An analytical process on ranking percentages was performed to reveal the ranking of extraordinary designs within a representative subset. The ranking percentage of an extraordinary design in $\Omega$ is defined by $\frac{rk}{\left|\Omega \right|}\times 100\%$, where $rk$ depicts the rank of an extraordinary design.

Table 7. Statistics of four approaches over 30 simulation runs.
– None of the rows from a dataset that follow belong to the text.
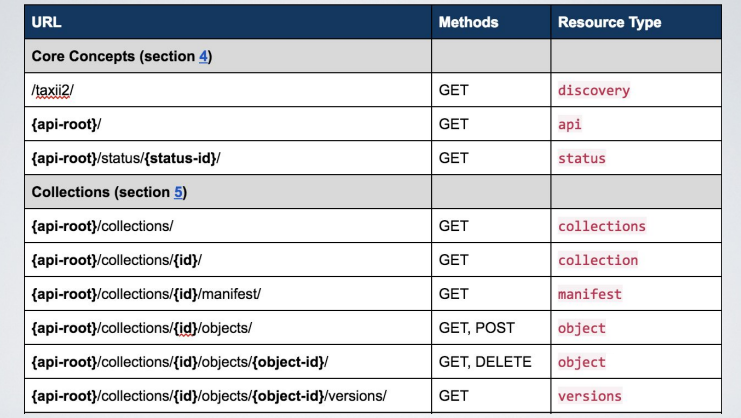This screenshot has height=418, width=741.
Task: Click the GET, DELETE methods cell
Action: (x=491, y=362)
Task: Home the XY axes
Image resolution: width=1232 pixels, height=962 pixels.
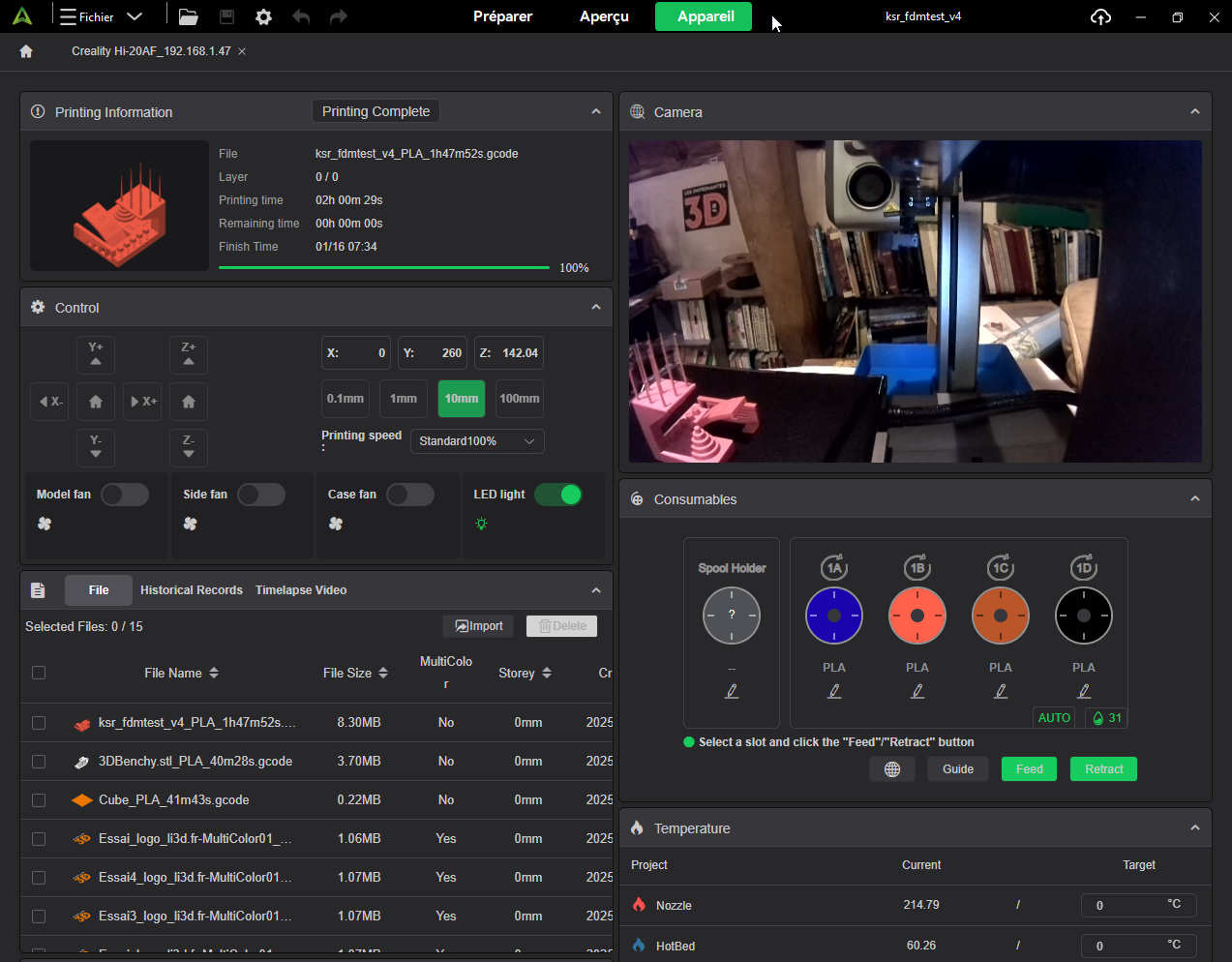Action: [x=96, y=402]
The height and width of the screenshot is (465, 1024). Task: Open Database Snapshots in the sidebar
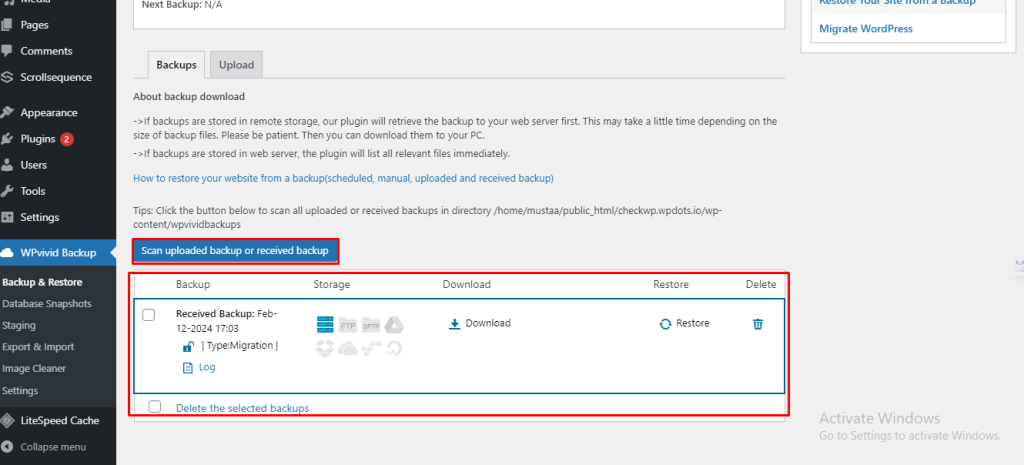47,304
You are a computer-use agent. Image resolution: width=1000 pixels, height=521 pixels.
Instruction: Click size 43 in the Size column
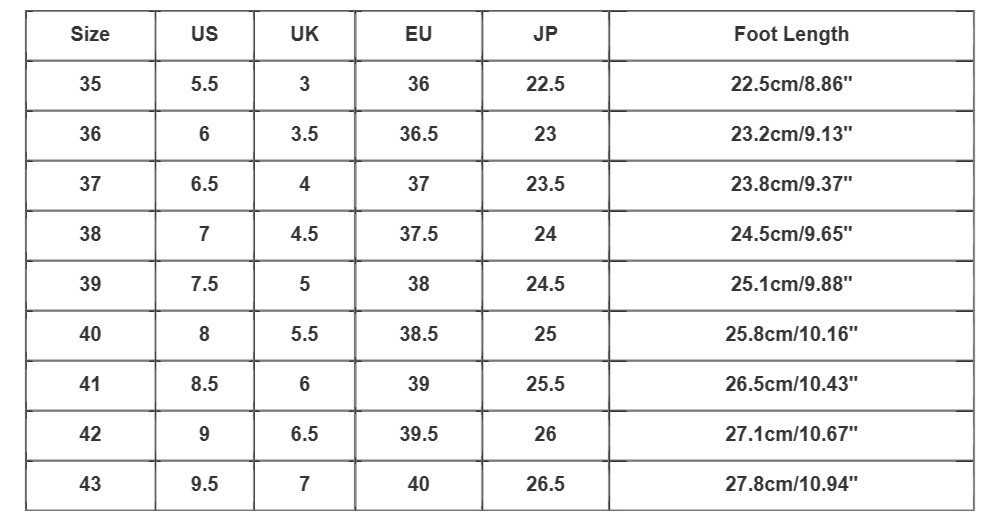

Methods	Min.	Max.	Mean	S.D.	S.E.M.	Average Ranking Percentage
DTOO with $N$ = 40	59,390.1	59,552.8	59,468.6	25.3	4.62	0.003%
PSO with exact assessment	62,479.2	63,015.1	62,773.4	78.6	14.35	0.615%
GA with exact assessment	64,884.6	65,642.2	65,284.8	107.5	19.63	0.925%
ES with exact assessment	63,351.1	63,858.9	63,612.2	84.8	15.48	0.737%

shows the statistics over 30 simulation runs for four methods. The standard error of the mean (S.E.M) concerning the average best-so-far performance using DTOO with $N$ = 40 over 30 runs was 4.62. This small value indicates that most of the performances of the DTOO are very close to the optimum in 30 simulation runs. Consequently, the DTOO approach can often achieve near-optimal results, even if it cannot provide a globally optimal design. Figure 6 presents the progression of the average best-so-far objective value and error bars of the DTOO approach for N = 40.
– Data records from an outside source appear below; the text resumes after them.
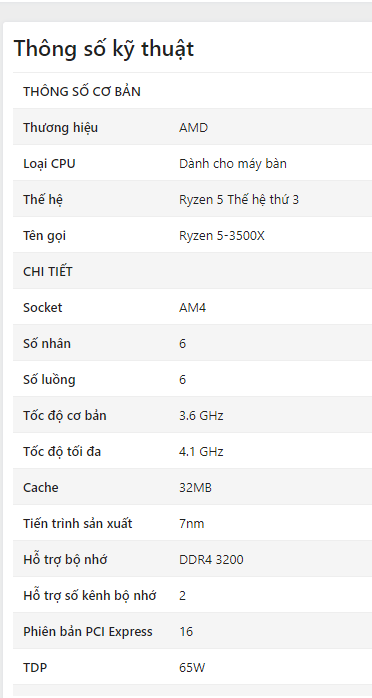Click the 'Loại CPU' label

click(x=49, y=164)
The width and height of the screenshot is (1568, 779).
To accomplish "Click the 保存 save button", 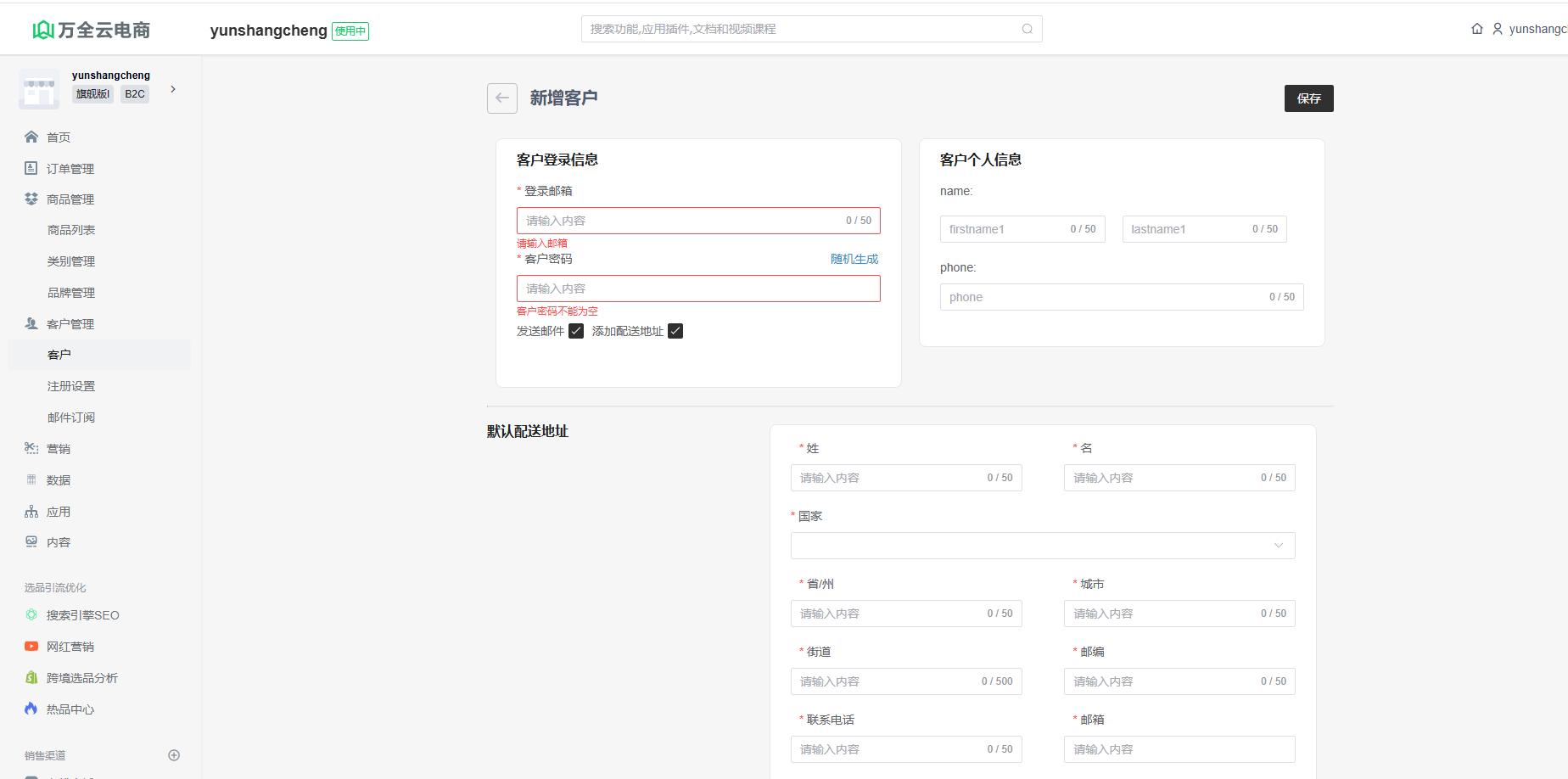I will 1308,98.
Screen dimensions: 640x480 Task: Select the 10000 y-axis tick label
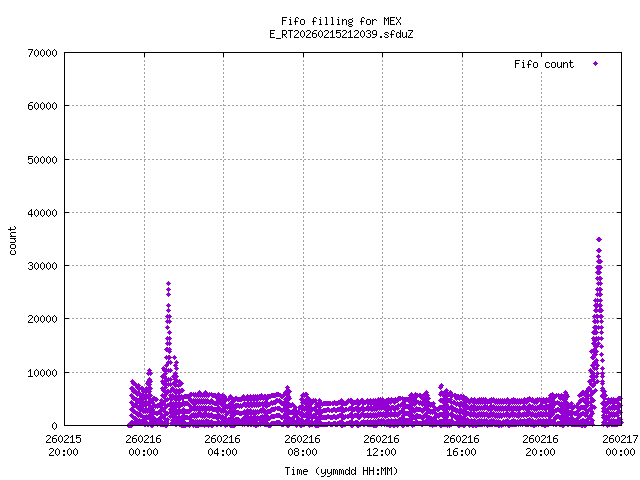tap(40, 372)
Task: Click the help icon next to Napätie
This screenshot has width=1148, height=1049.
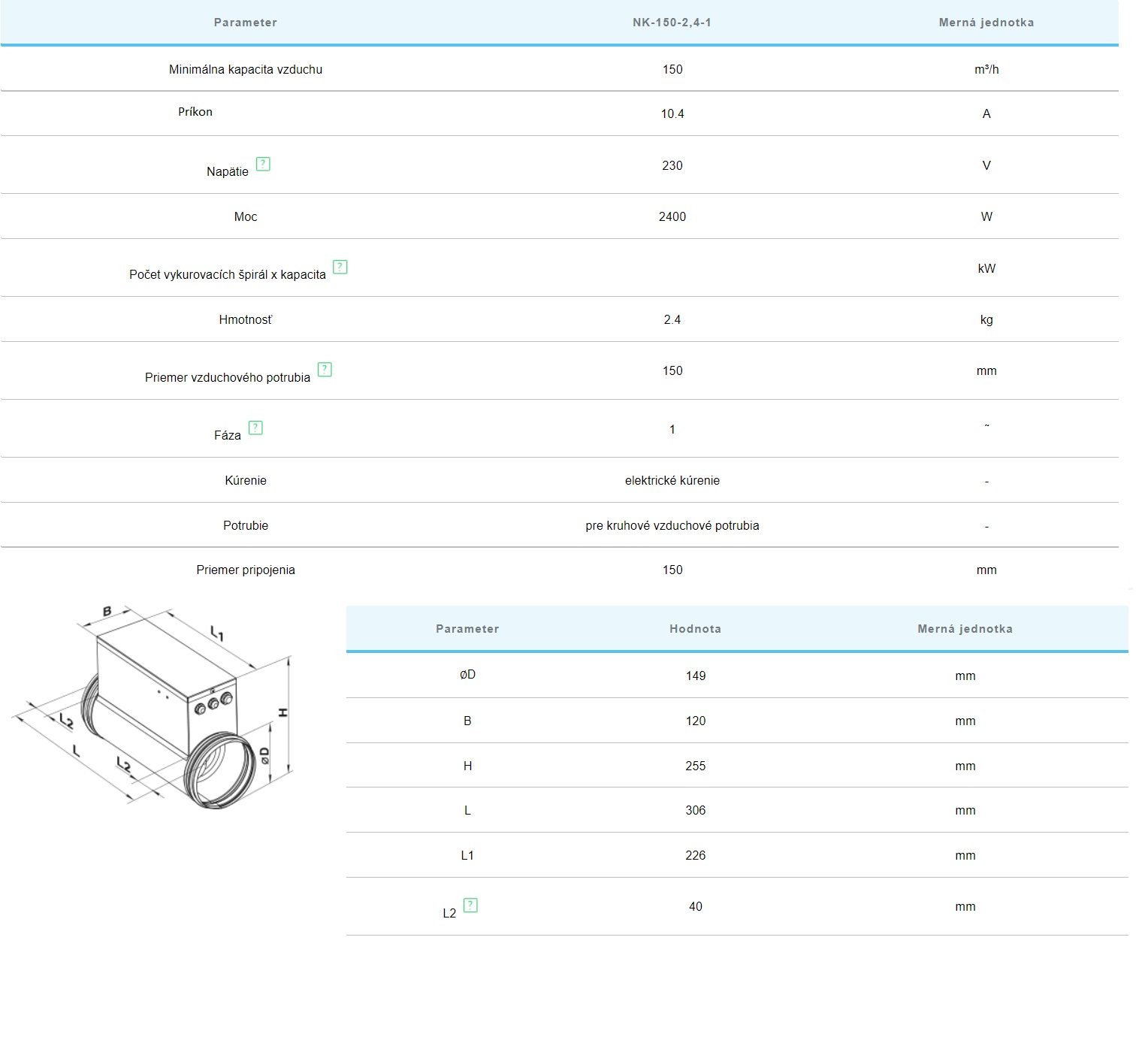Action: click(263, 164)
To provide statistical analysis compared to three heuristic approaches, the Wilcoxon rank-sum test is performed at the 5% significance level [41]. The Wilcoxon rank-sum test is based on two indicators, the p-value, and the h-value, to evaluate the superiority of one method over another. The p-value depicts the degree of marginal significance within a statistical hypothesis test. The value h = 1 indicates a rejection of the null hypothesis, and h = 0 represents a failure to reject the null hypothesis. If p-value < 0.05 and h = 1 are obtained, the observed data provide strong evidence against the null hypothesis. The Wilcoxon rank-sum test on DTOO compared to the three heuristic approaches is shown in

Table 8. Test results of the Wilcoxon rank-sum test.
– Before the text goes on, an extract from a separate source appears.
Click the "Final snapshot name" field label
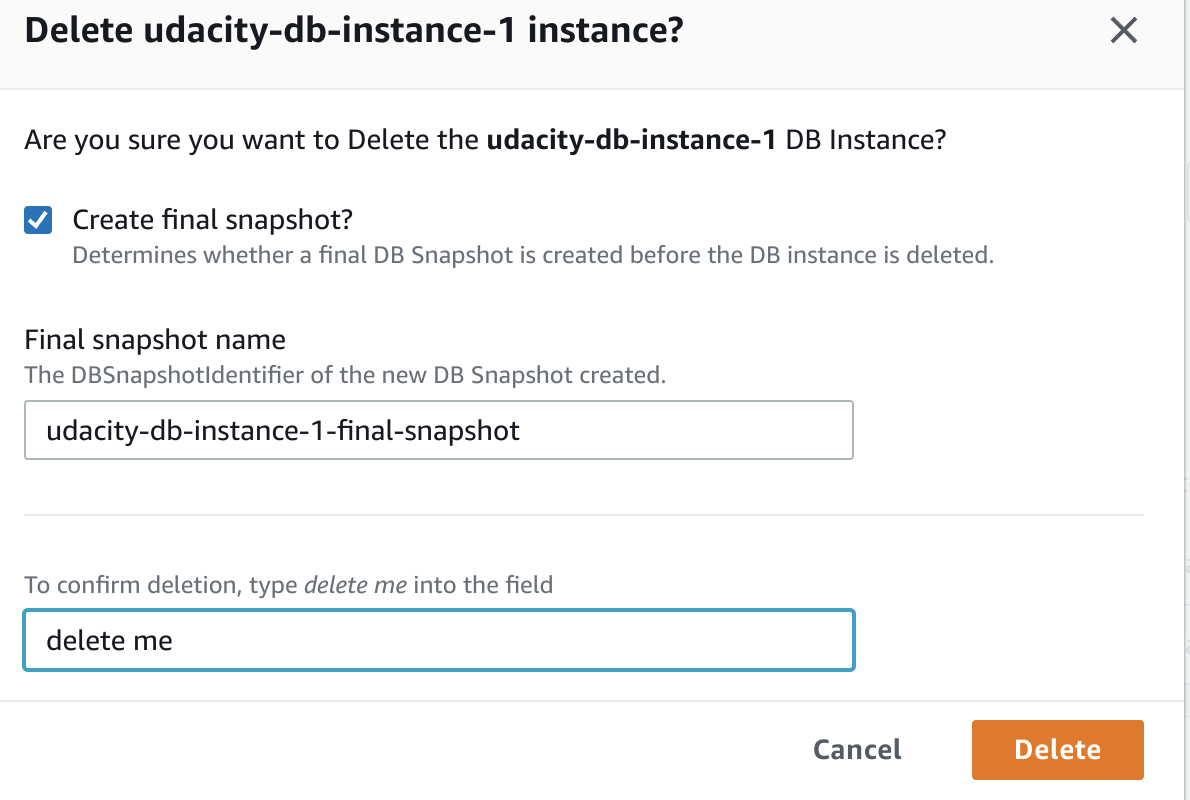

Value	DTOO vs. PSO	DTOO vs. GA	DTOO vs. ES
p-value	0.00251	$7.25\times {10}^{-5}$	$3.12\times {10}^{-4}$
h-value	1	1	1

. Results reveal the statistically significant superiority of DTOO compared to the three heuristic approaches.

5. Conclusions

To solve the CBSOP in a reasonable computation time, a metaheuristic approach combining DTBO with OO was presented. The DTOO approach has three major components: the surrogate model, diversification, and intensification. The RMTC surrogate model quickly assessed a design vector. The DTOO approach employed the ADTBO to diversify, as well as the ROCBA to intensify. The DTOO approach was adopted to simultaneously minimize average patient LOS and MWC for optimal allocation of medical resources in the emergency department. The DTOO approach was verified for four values of N: 10, 20, 30, and 40. All CPU times were under two minutes, which is quick enough for instant applications. We compared the DTOO approach with three heuristic approaches, PSO, GA, and ES, with exact assessment. The performance values obtained by PSO, GA, and ES were 5.54%, 9.71%, and 6.96% larger than those obtained by DTOO, respectively. The standard error of the mean concerning the average best-so-far performance using DTOO with N = 40 over 30 runs was 4.62. Test results demonstrate that most of the performances for the DTOO approach are near the optimum in 30 simulation runs. Because the DTOO frequently yields a near optimum in an acceptable time, the limitation of the DTOO approach is that it does not obtain a global optimum. The RMTC can be substituted by a simple model with $L_0$ replications used in the ROCBA to resolve this limitation. Future research will apply the OO theory to solving more complex probabilistic inequality constraint problems, such as portfolio optimization in finance and the economy and optimal investment-reinsurance problems.